Two Turkish-American supporters of Turkish President Recep Tayyip Erdogan were sentenced to one year in prison Thursday with credit for time served for violently attacking anti-Erdogan protesters during a demonstration that left 13 people injured outside of the Turkish ambassador’s residence last year.
The protests were sparked by Erdogan’s visit to Washington in May.
“I was disappointed. Justice did not prevail,” said Abbas Azizi, one of the victims who testified at the sentencing hearing Thursday. Azizi is a naturalized citizen who said he moved to the U.S. from East Kurdistan to avoid persecution. The Turkish government killed Kurds, he said.
Kate Nahapetian, executive director for the Armenian Legal Center for Justice and Human Rights, said the defendants should have been setence to up to 15 years in prison for what she referred to as a hate crime. Nahapetian believes the sentence will encourage more violent acts.
The men who were sentenced, Sinan Narin and Eyup Yildirim, were arrested in June 2017 and will be released this June.
Murat Yasa, another victim of the attack, who also said came to America in 1987 to avoid persecution, said supporters of Erdogan outnumbered the protesters and became aggressive. The demonstrators tried to avoid the clash by crossing the street.
“All I had time to do was cover my friend Lusik with my body,” Yasa said. He was kicked repeatedly in the head and the back. “I felt like they were beating me forever and would not stop until I was dead.” He believed the attack was organized by the Turkish government to rob him of his right to speak out against them peacefully.
Lusik Usoyan said she suffered brain injuries as a result of the attack. She’s unable to go to the bathroom or walk down stairs without help. She suffers from memory loss.
“Without memories, a human is just an empty box,” she said during her testimony at the sentencing hearing. “I know for sure that, the moment when I was on the ground and was getting kicked in the head by these two defendants, Sinan Narin and Eyup Yildirim and others, that if those police officers were just a moment late I wouldn’t be alive.”

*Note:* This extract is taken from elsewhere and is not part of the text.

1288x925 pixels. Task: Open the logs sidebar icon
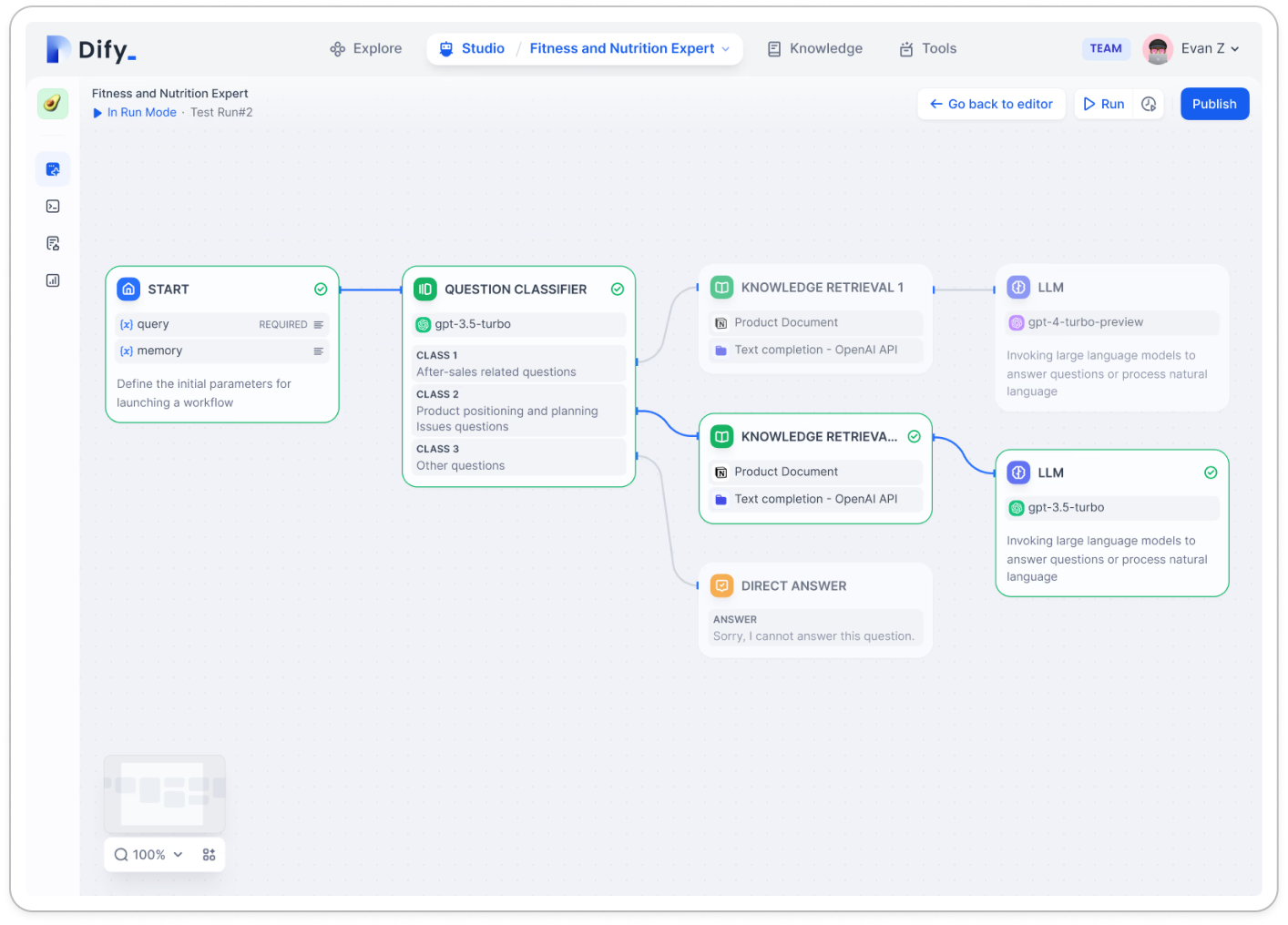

According to court documents, 10 to 20 supporters of pro-Kurdish political parties in Turkey and Syria as well as Kurds from Iran, Iraq, Syria, and Turkey carried signs and chanted with bullhorns when they were confronted by between 30 and 50 pro-Erdogan supporters, Turkish security personnel and people who appeared to be additional staff of of the Turkish delegation.

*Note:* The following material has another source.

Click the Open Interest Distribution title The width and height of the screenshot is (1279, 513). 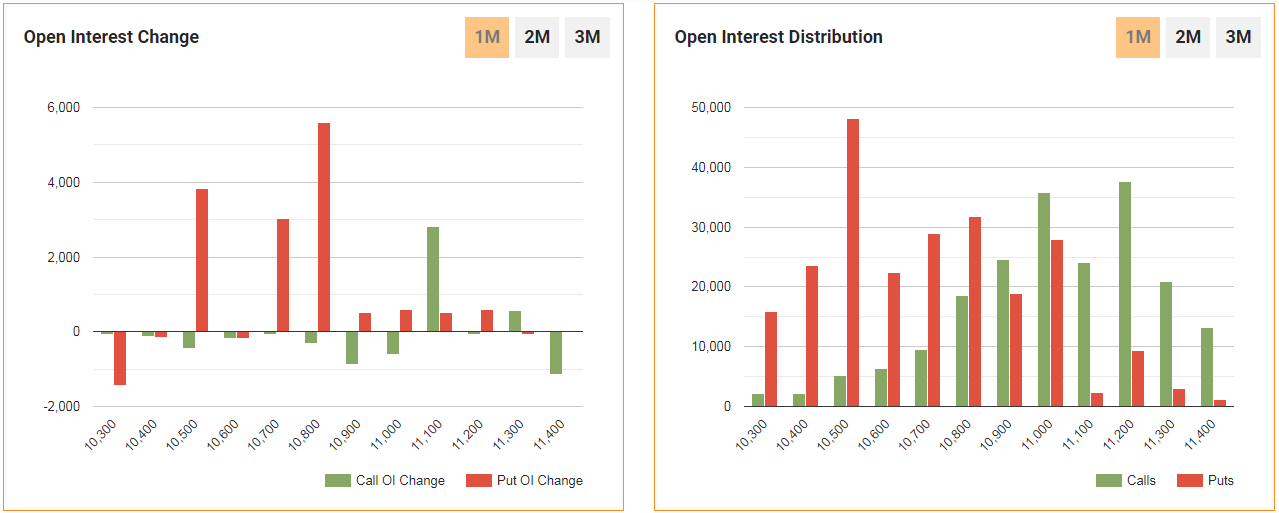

Police separated the two groups, but Narin and Yildirim, along with others, were able to break through the police line in what Judge Marisa Demeo called a shocking disregard for law enforcement.
“Shocking because it is the opposite of democratic American values,” she said.
Narin’s attorney said his client is a former member of the Turkish military and has been diagnosed with post-traumatic stress disorder and had become triggered by the unfurling of a PKK, or Kurdistan Workers Party, flag at the protest.
“He lost control and directed the violence at someone who did not attack him,” said the attorney.
Yildirim’s attorney said his client had no criminal record prior to the protest and lost his temper after his friend was beaten with a bullhorn.
“Are we only going to prosecute people on one side of the ledger?” asked his attorney.